A number of conference participants pushed back against proposals in the new draft work plan for ‘alternative engagement’ in countries where VPAs are proving difficult to complete, arguing that classical development cooperation or a VPA ‘light’ cannot deliver the kind of bedrock changes in governance that have made VPAs popular in countries such as CameroonGhana and Liberia.

NGOs including Fern and WWF reiterated long-standing arguments that EU supply chains should be deforestation-free and compliant with international community tenure rights.

It was not only NGO voices calling for more concrete action from the Commission. Fiona Wheatley of Marks and Spencer urged the EC to look beyond certification schemes and eco-labels, and offer help to frontrunners with zero deforestation commitments.
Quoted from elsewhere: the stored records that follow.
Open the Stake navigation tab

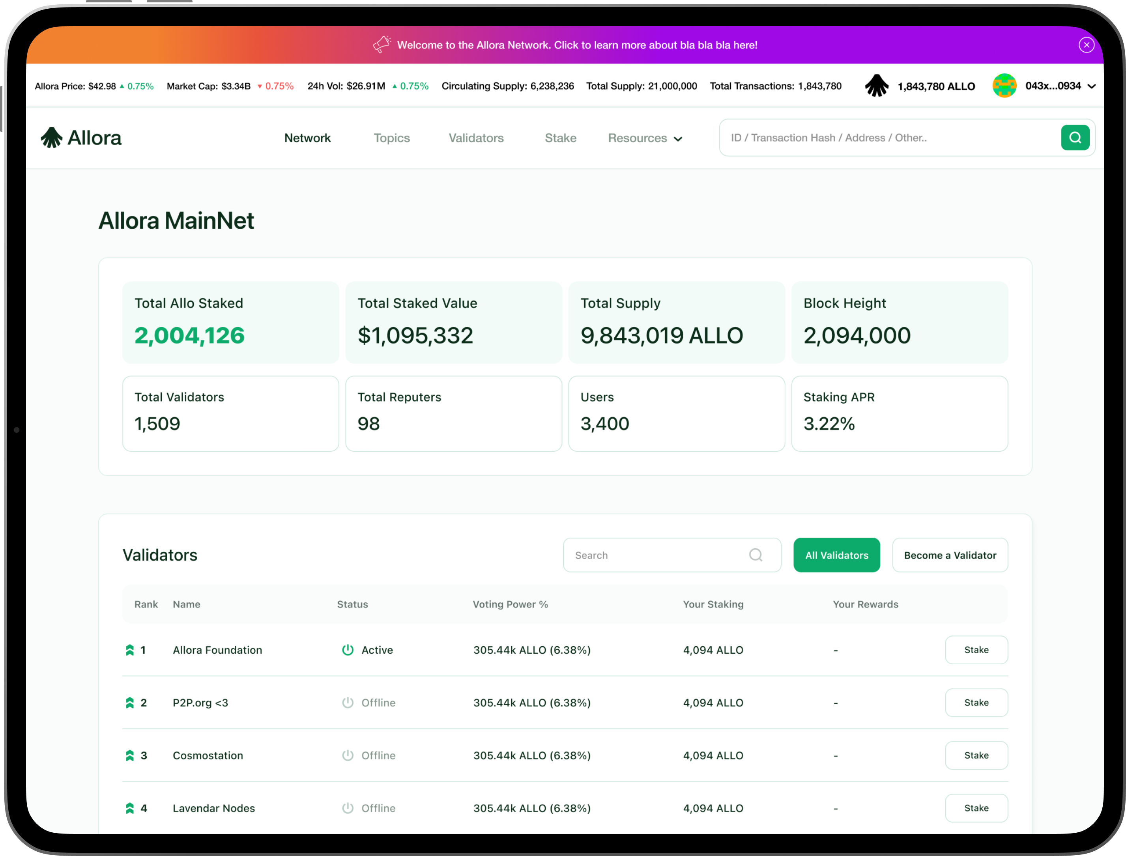coord(560,138)
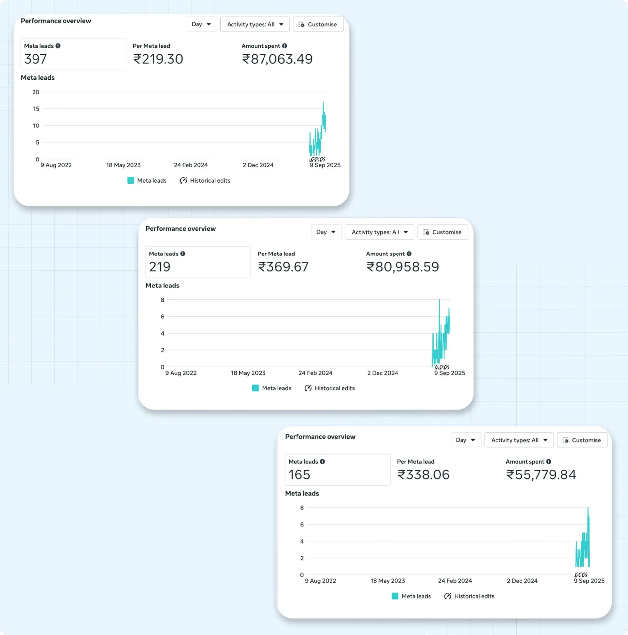Click info icon beside Meta leads 397

pos(58,46)
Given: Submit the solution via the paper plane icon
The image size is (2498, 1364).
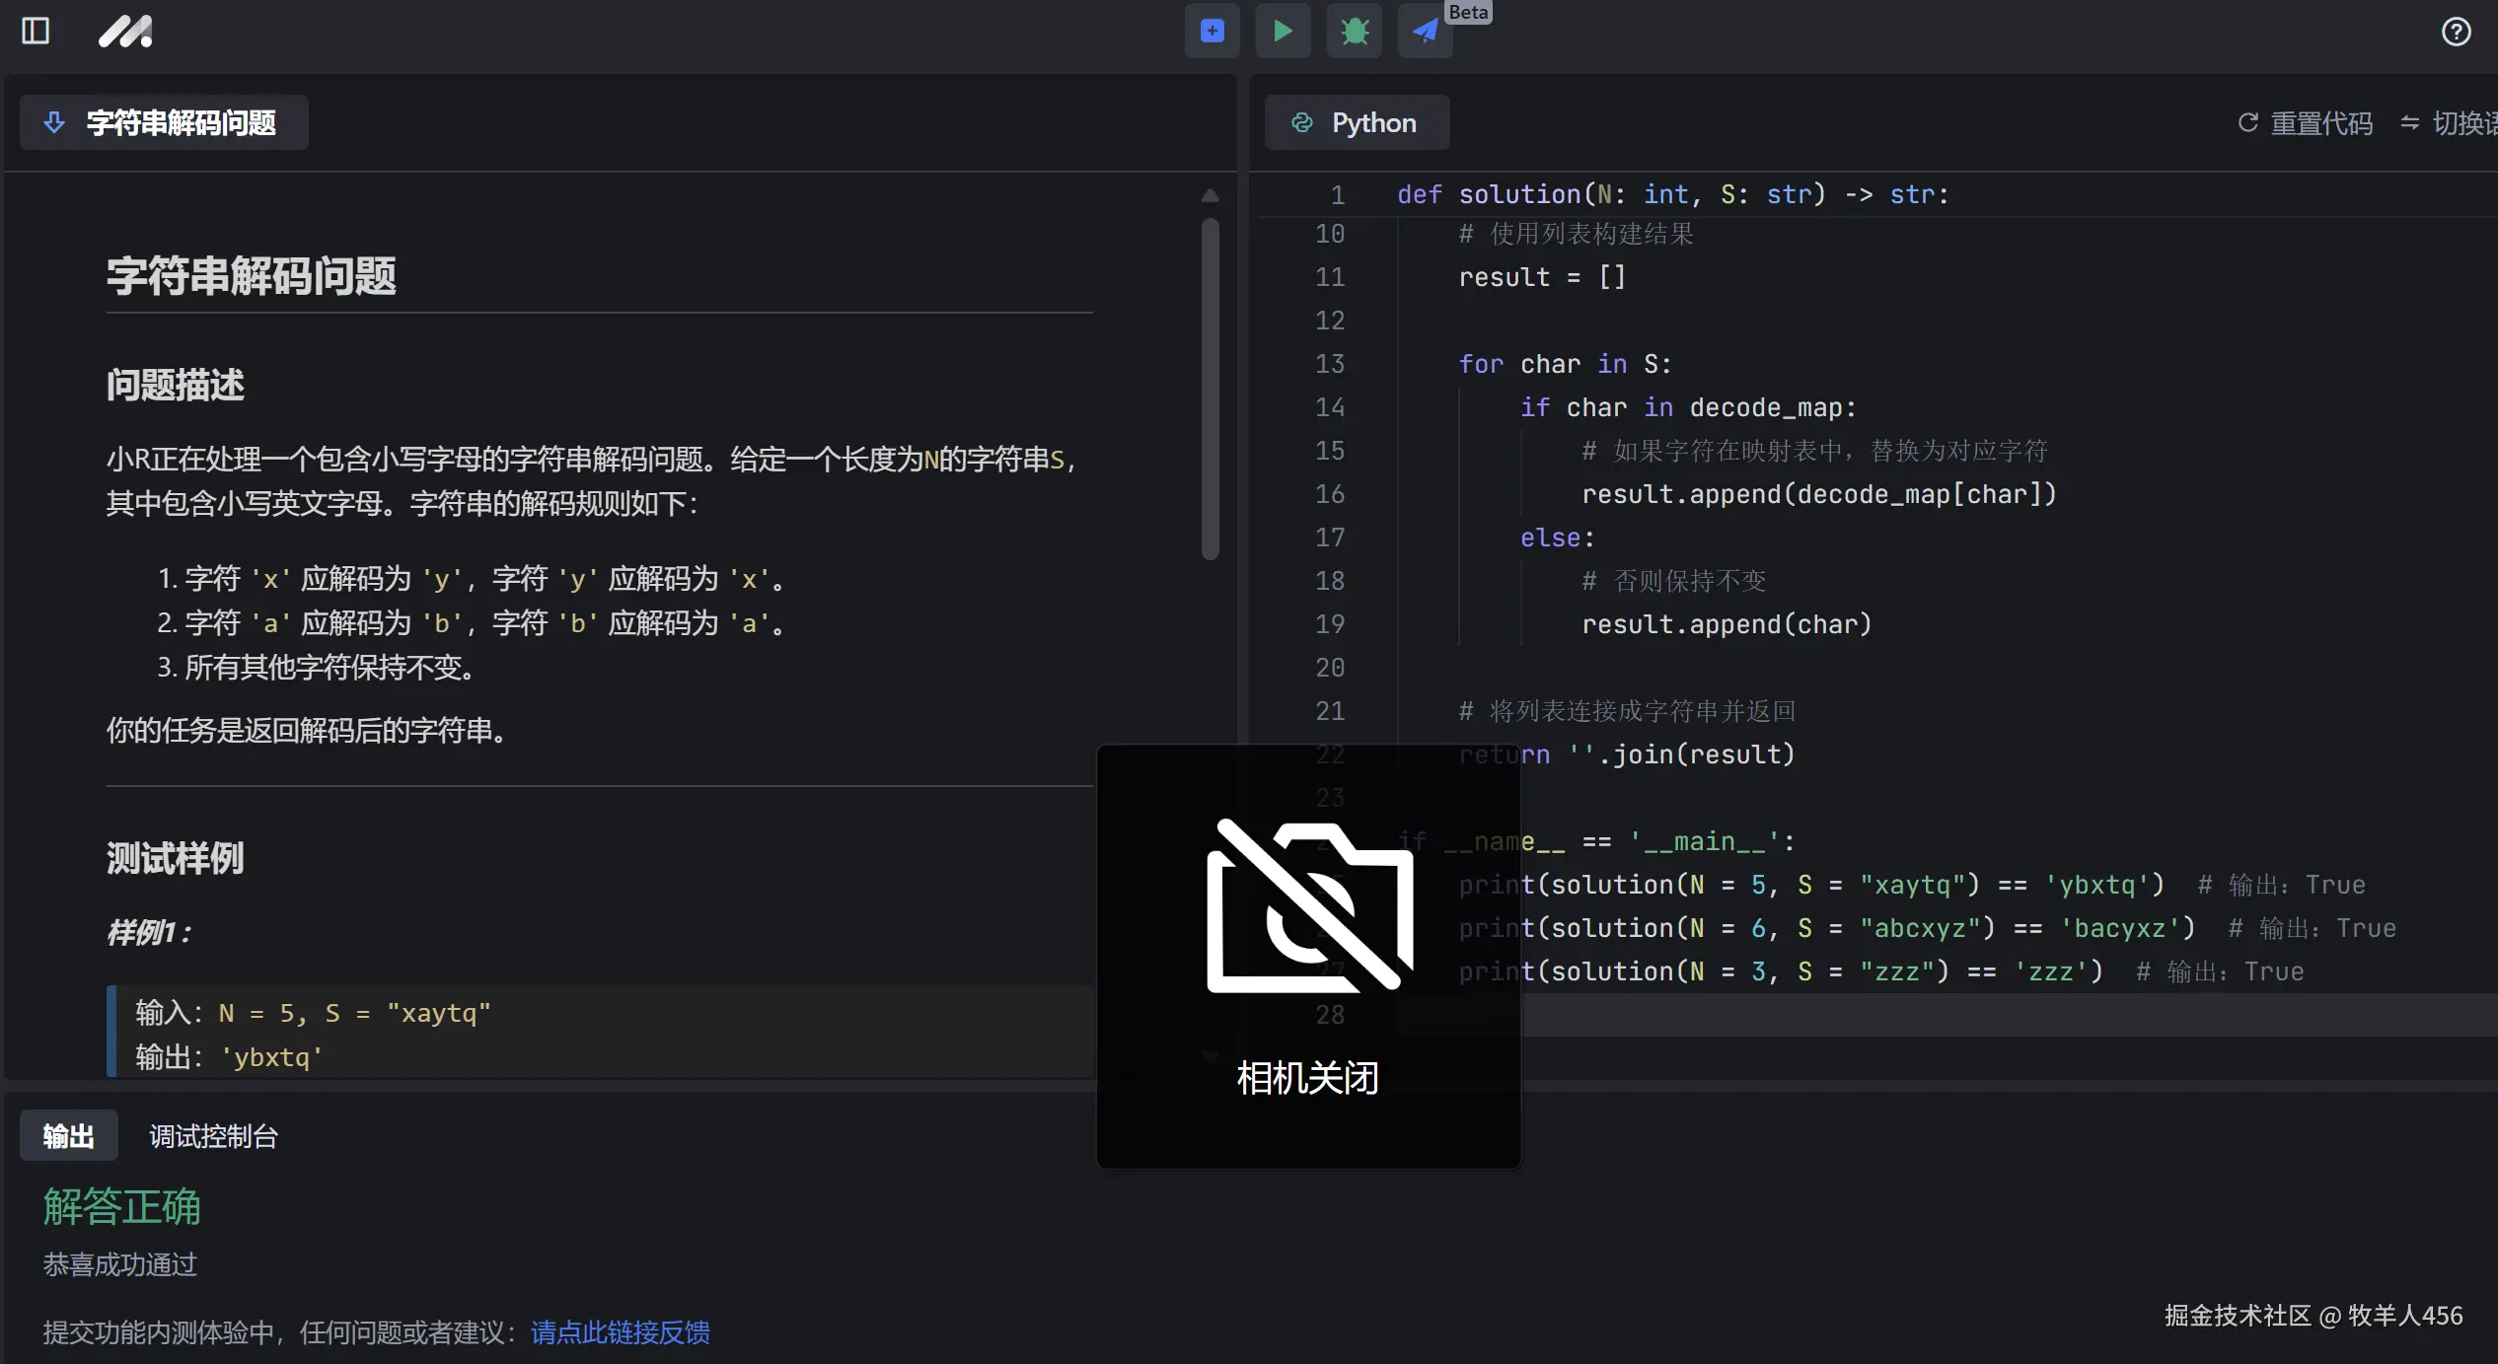Looking at the screenshot, I should tap(1424, 31).
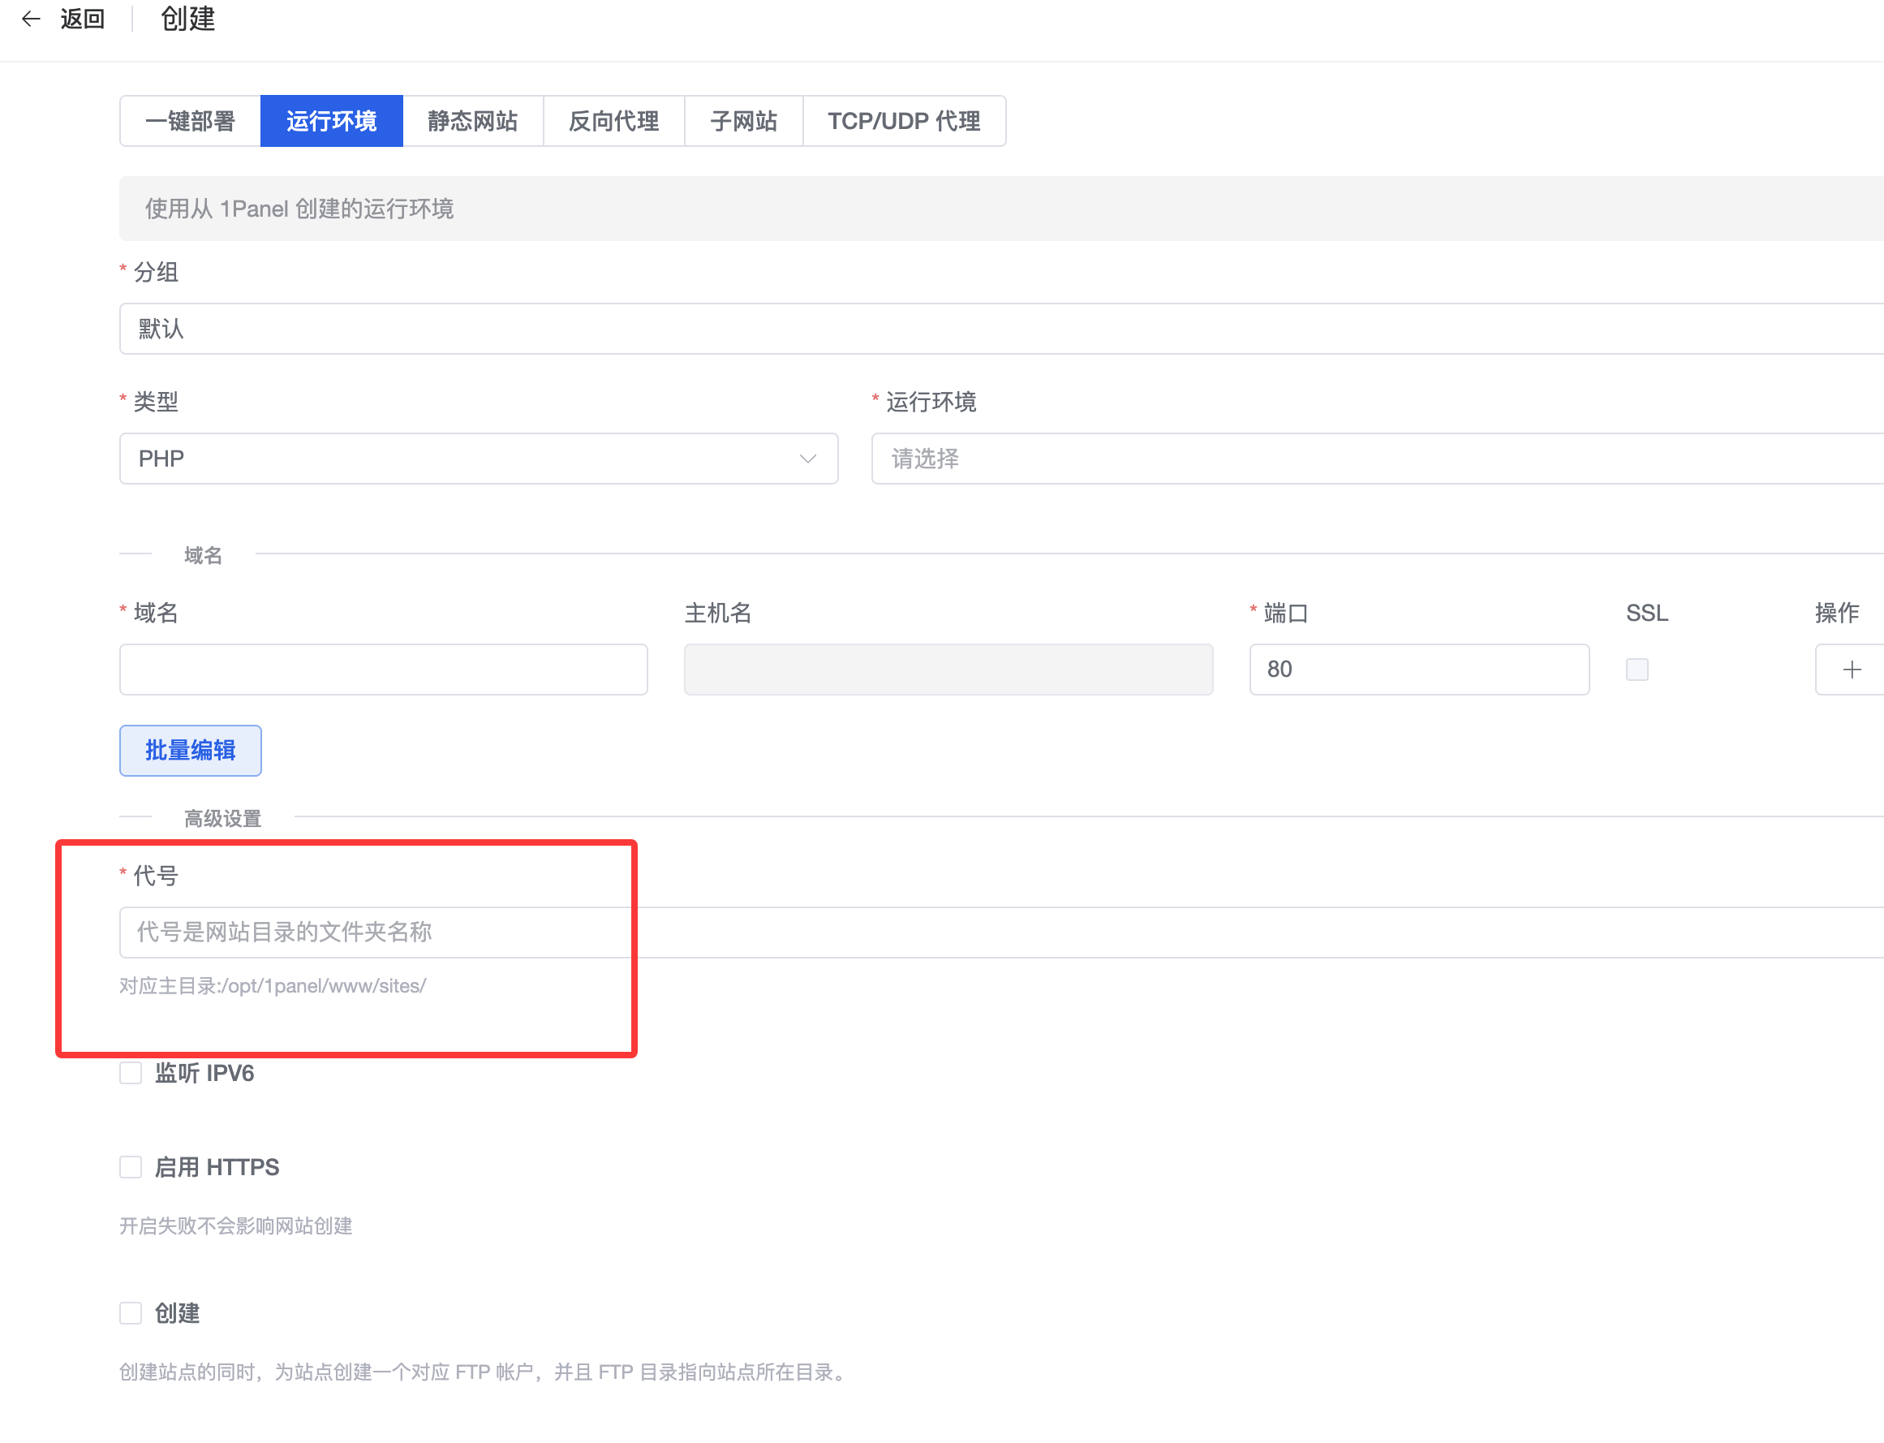1884x1443 pixels.
Task: Click the 返回 link
Action: pyautogui.click(x=82, y=19)
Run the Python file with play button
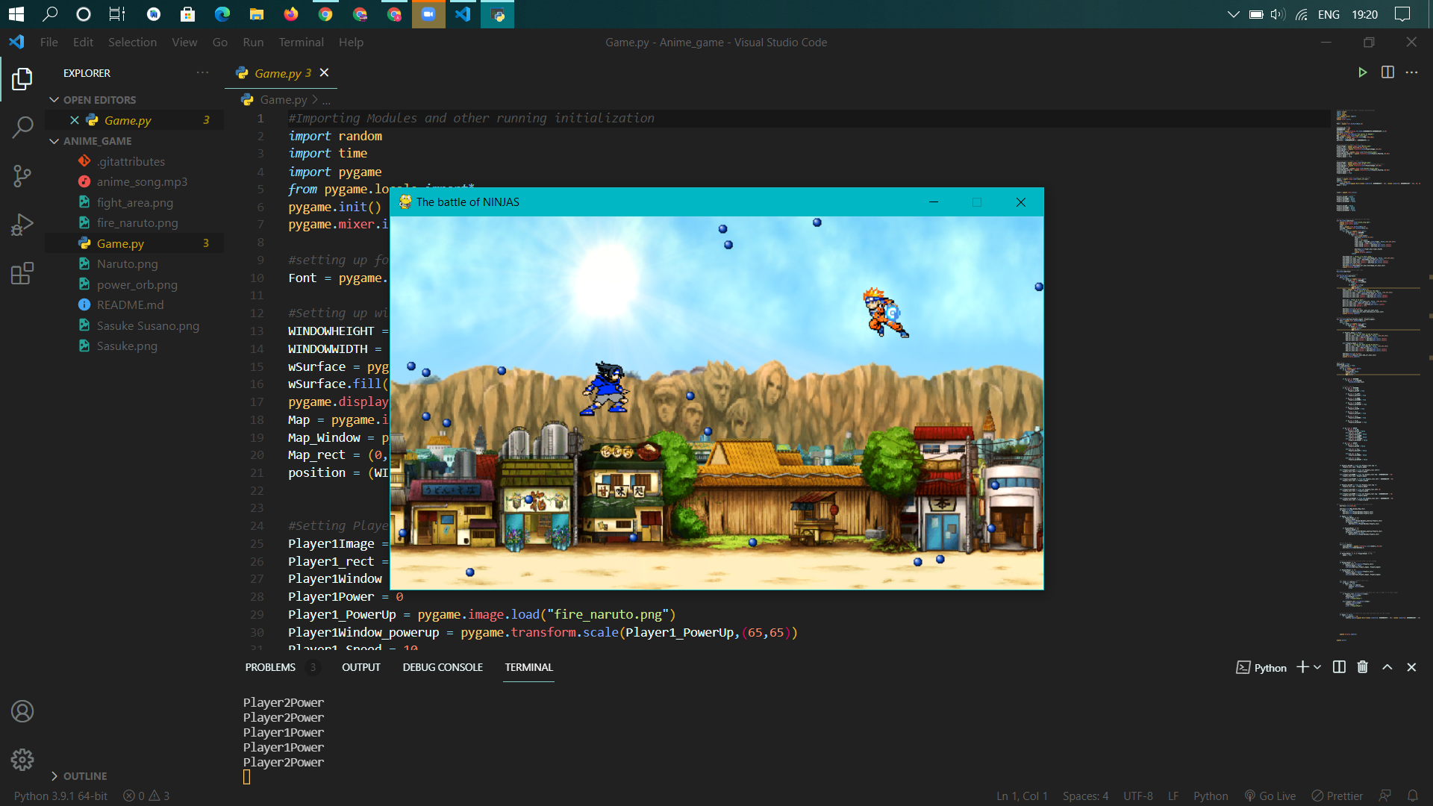1433x806 pixels. click(x=1362, y=72)
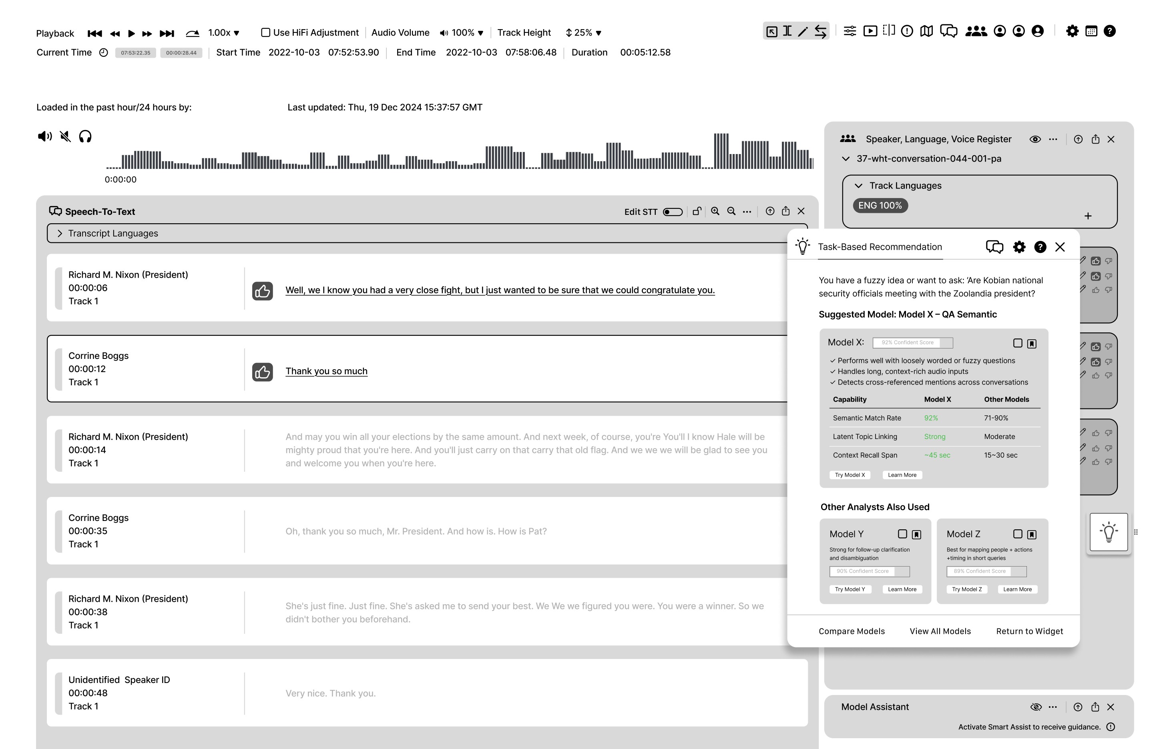The image size is (1153, 749).
Task: Click the speakers group icon in top toolbar
Action: [x=976, y=31]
She said: “M&S wants all of their production to be sustainable and the EU could move this forward by providing technical, facilitation and financial support to countries and regions promoting sustainability.”  

The Amsterdam Declaration group, comprised of seven European governments including Germany, Netherlands, France and UK, also called for the EU to adopt an Action Plan on Deforestation and Forest Degradation while presenting the conclusions of its own June multi-stakeholder meeting.

Even though there presently seems to be a lack of EC ambition to really tackle deforestation, there are a few glimmers of hope. DEVCO Director General Stefano Manservisi said “FLEGT is relevant: we need to do more and better.” Conference participants were told that VPAs remain a priority because of their role as political levers for governance change. DEVCO Deputy Director General Rudischauer told participants that illegal logging and deforestation must be addressed at the highest political level.

If these words are going to become more than platitudes, the EC should formally include tackling ‘forest risk’ commodities in its 2018 workplan, and step up the quality of its consultation on forest issues from now on.